Era mentira. O amor familiar estava por
tal forma incandescente em mim, que até era capaz de comer pouco, só
pra que os outros quatro comessem demais. E o diapasão dos outros
era o mesmo. Aquele peru comido a sós, redescobria em cada um o que
a quotidianidade abafara por completo, amor, paixão de mãe, paixão
de filhos. Deus me perdoe mas estou pensando em Jesus… Naquela casa
de burgueses bem modestos, estava se realizando um milagre digno do
Natal de um Deus. O peito do peru ficou inteiramente reduzido a
fatias amplas.
— Eu que sirvo!
“É louco, mesmo” pois por que havia
de servir, se sempre mamãe servira naquela casa! Entre risos, os
grandes pratos cheios foram passados pra mim e principiei uma
distribuição heroica, enquanto mandava meu mano servir a cerveja.

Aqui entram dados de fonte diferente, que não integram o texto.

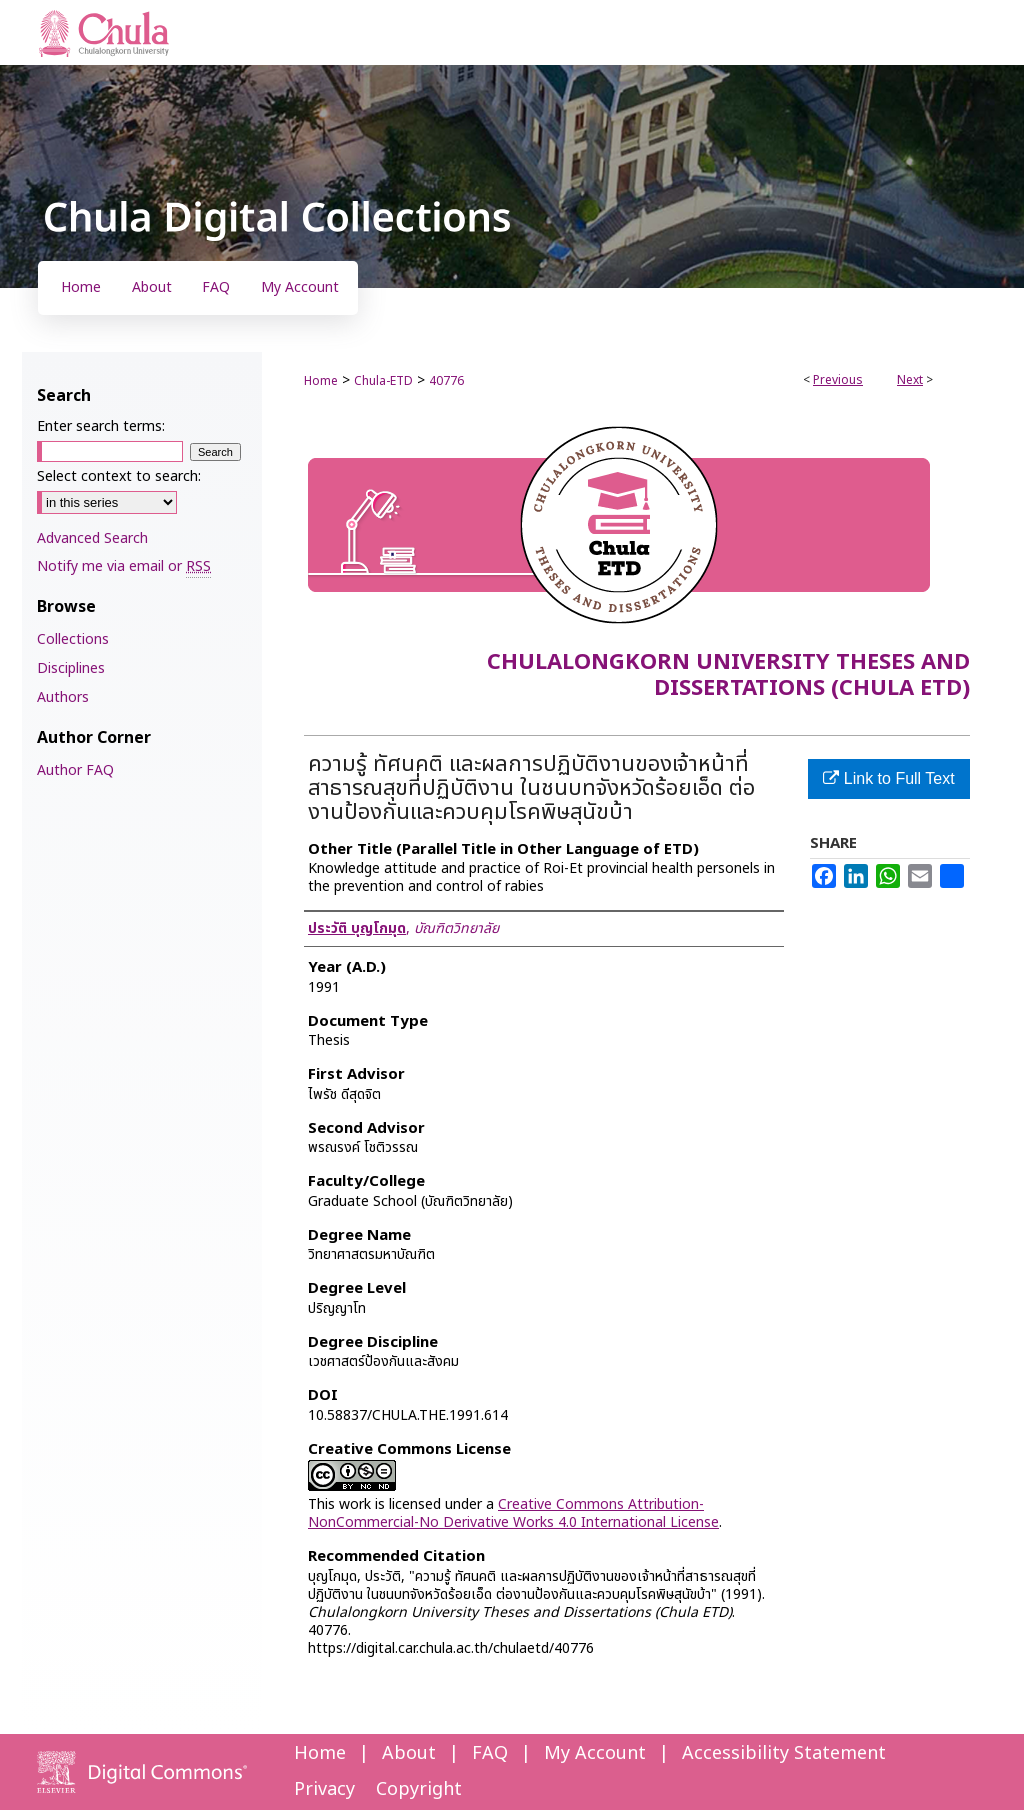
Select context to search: (119, 476)
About (409, 1753)
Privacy (324, 1789)
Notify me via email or (124, 566)
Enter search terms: (101, 426)
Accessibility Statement (784, 1753)
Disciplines (71, 668)
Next (910, 380)
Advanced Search (92, 538)
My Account (595, 1753)
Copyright (419, 1789)
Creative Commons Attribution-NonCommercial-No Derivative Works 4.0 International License (513, 1513)
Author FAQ (75, 770)
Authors (63, 697)
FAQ (490, 1753)
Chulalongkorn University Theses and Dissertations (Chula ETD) (728, 675)
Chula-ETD (383, 381)
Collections (73, 639)
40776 (446, 381)
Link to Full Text (888, 778)
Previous (838, 380)
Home (321, 381)
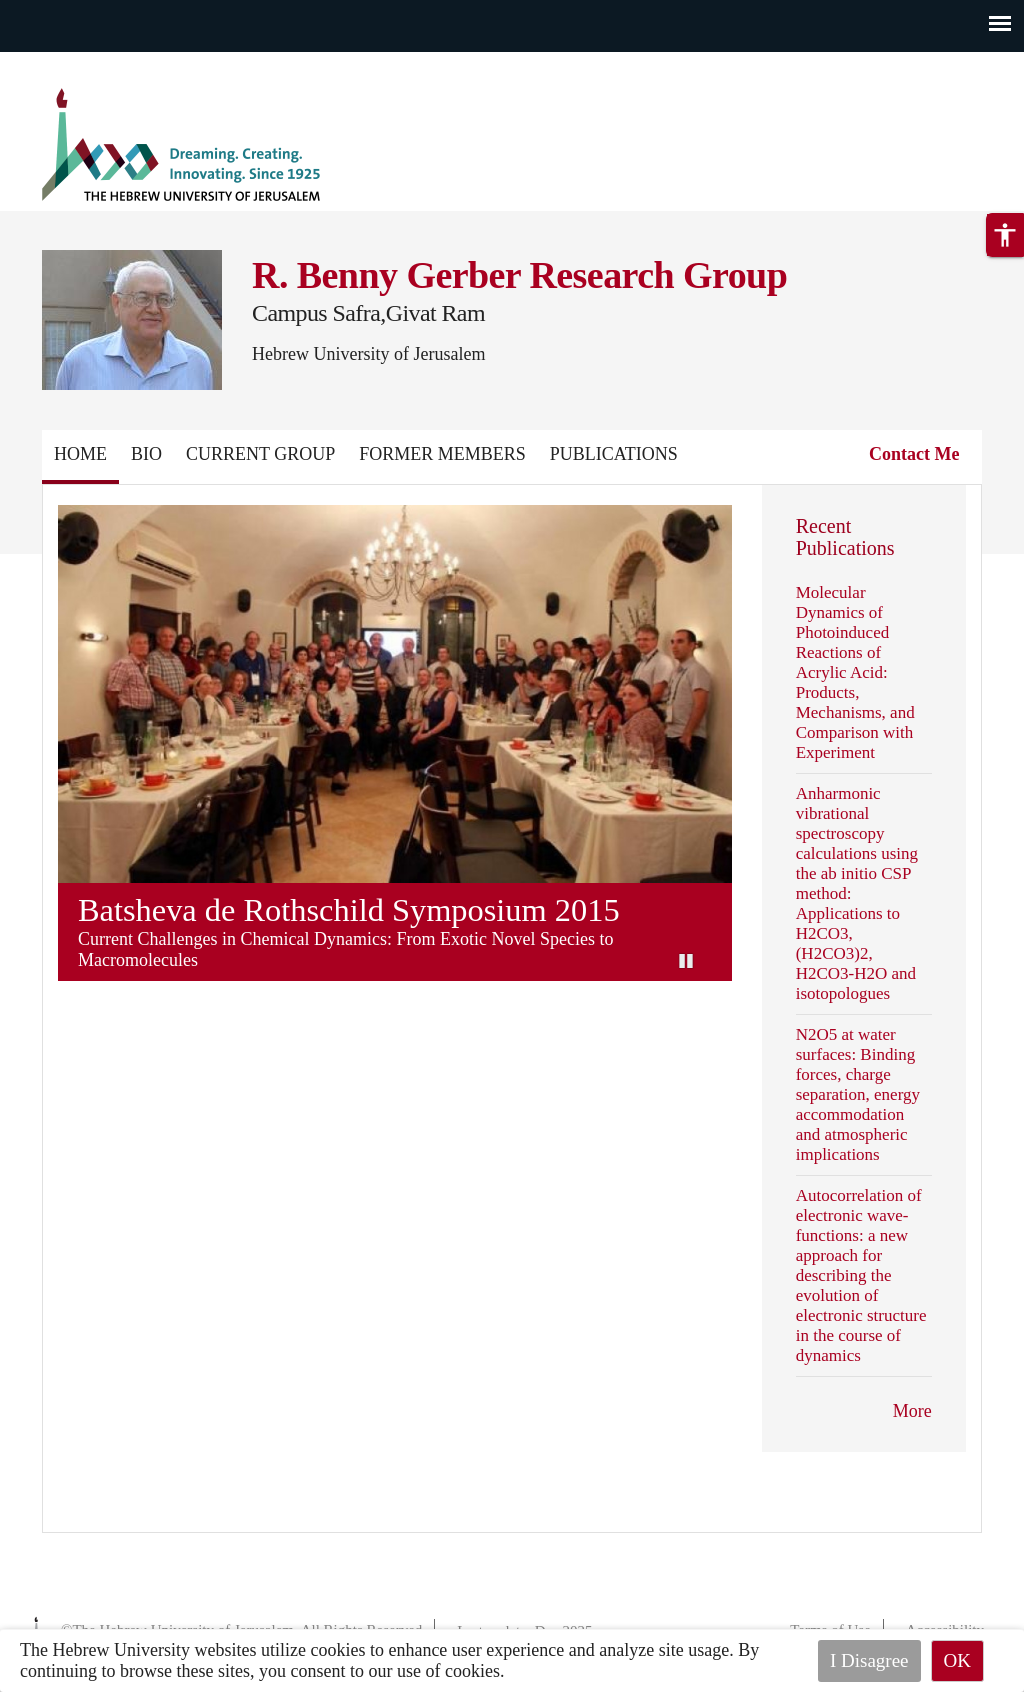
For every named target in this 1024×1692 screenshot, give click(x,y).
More (912, 1411)
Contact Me (914, 454)
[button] (1005, 235)
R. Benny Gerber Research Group (519, 275)
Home (80, 454)
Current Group (260, 454)
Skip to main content (74, 64)
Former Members (442, 454)
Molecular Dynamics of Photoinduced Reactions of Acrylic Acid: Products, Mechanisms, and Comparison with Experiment (855, 672)
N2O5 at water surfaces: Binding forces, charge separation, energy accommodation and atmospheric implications (858, 1094)
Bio (146, 454)
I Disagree (869, 1660)
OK (957, 1660)
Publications (614, 454)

Tomei conta logo de um pedaço admirável da “casca”, cheio de
gordura e pus no prato. E depois vastas fatias brancas. A voz
severizada de mamãe cortou o espaço angustiado com que todos
aspiravam pela sua parte no peru:
— Se lembre de seus manos, Juca!
Quando que ela havia de imaginar, a
pobre! que aquele era o prato dela, da Mãe, da minha amiga
maltratada, que sabia da Rose, que sabia meus crimes, a que eu só
lembrava de comunicar o que fazia sofrer! O prato ficou sublime.
— Mamãe, este é o da senhora! Não!
não passe não!
Foi quando ela não pode mais com tanta
comoção e principiou chorando. Minha tia também, logo percebendo
que o novo prato sublime seria o dela, entrou no refrão das
lágrimas. E minha irmã, que jamais viu lágrima sem abrir a
torneirinha também, se esparramou no choro. Então principiei
dizendo muitos desaforos pra não chorar também, tinha dezenove
anos… Diabo de família besta que via peru e chorava! coisas assim.
Todos se esforçavam por sorrir, mas agora é que a alegria se
tornara impossível. É que o pranto evocara por associação a
imagem indesejável de meu pai morto. Meu pai, com sua figura
cinzenta, vinha pra sempre estragar nosso Natal, fiquei danado.
Bom, principiou-se a comer em silêncio,
lutuosos, e o peru estava perfeito. A carne mansa, de um tecido muito
tênue boiava fagueira entre os sabores das farofas e do presunto, de
vez em quando ferida, inquietada e redesejada, pela intervenção
mais violenta da ameixa preta e o estorvo petulante dos pedacinhos de
noz. Mas papai sentado ali, gigantesco, incompleto, uma censura, uma
chaga, uma incapacidade. E o peru, estava tão gostoso, mamãe por
fim sabendo que peru era manjar mesmo digno do Jesusinho nascido.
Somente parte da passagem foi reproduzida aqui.